Give a verbatim copy of the data, leaving the pictures out.

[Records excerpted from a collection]
___

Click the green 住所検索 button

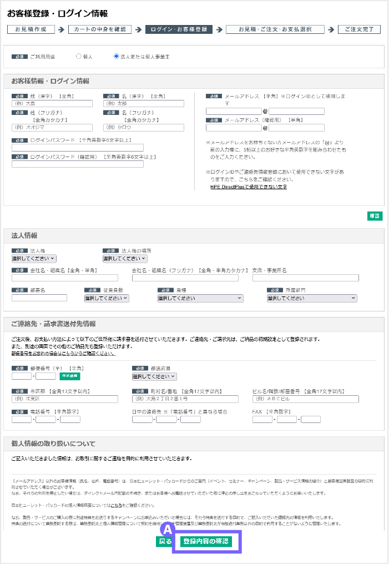pos(70,376)
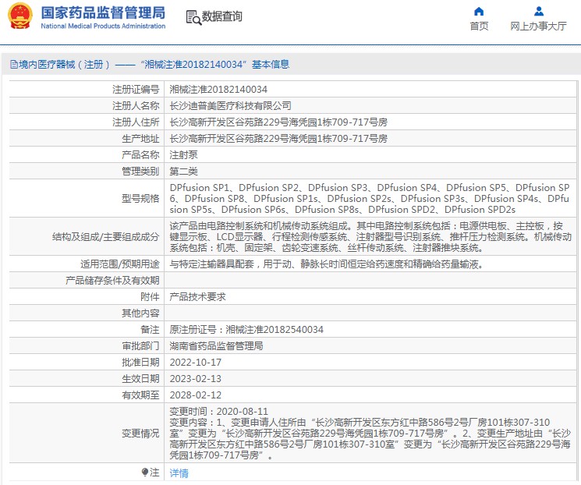Click the 数据查询 heading text

[x=222, y=16]
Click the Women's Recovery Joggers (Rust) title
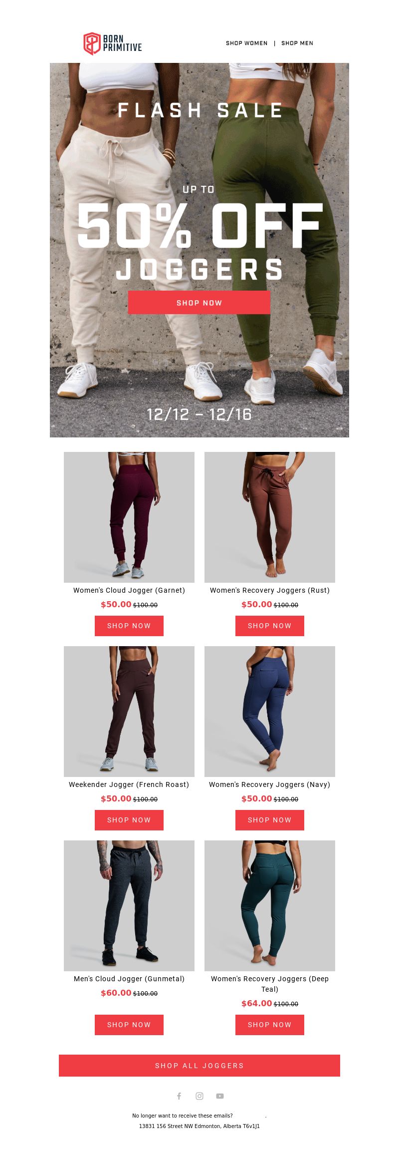This screenshot has height=1155, width=399. (270, 590)
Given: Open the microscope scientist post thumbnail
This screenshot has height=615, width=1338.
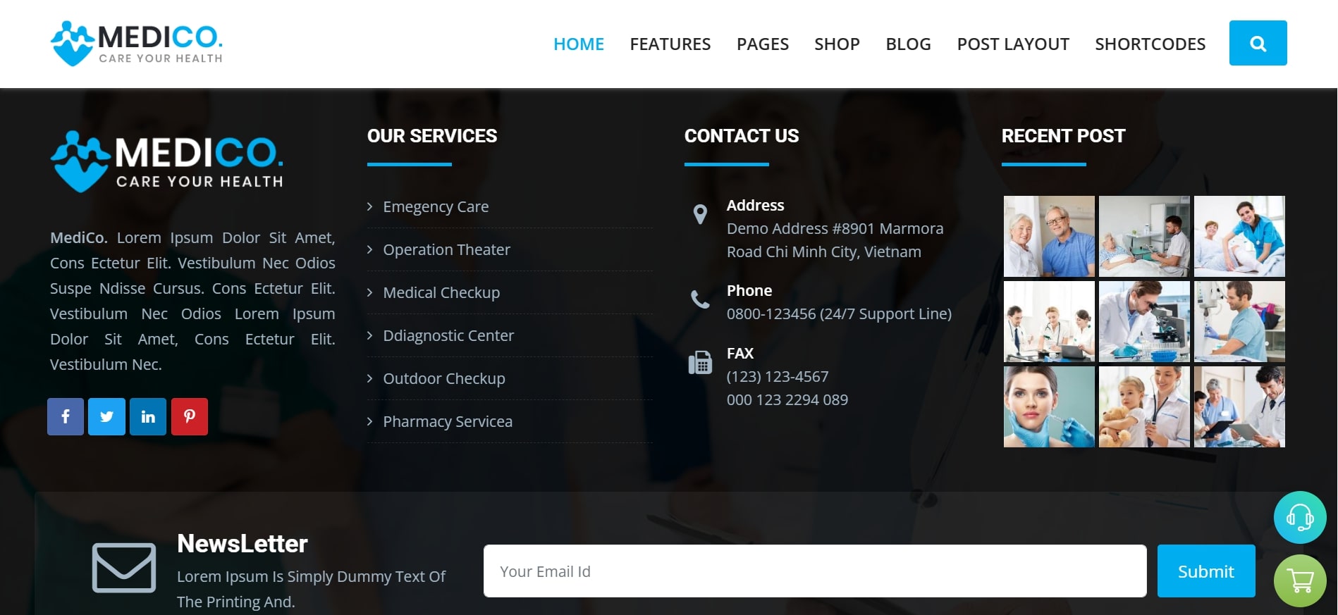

___

COMPLETED EXERCISE ->
Click the green 住所検索 button

pos(70,376)
Click the 数据查询 heading text

[x=222, y=16]
Click the Women's Recovery Joggers (Rust) title
This screenshot has height=1155, width=399. (270, 590)
Given: Open the microscope scientist post thumbnail
This screenshot has height=615, width=1338.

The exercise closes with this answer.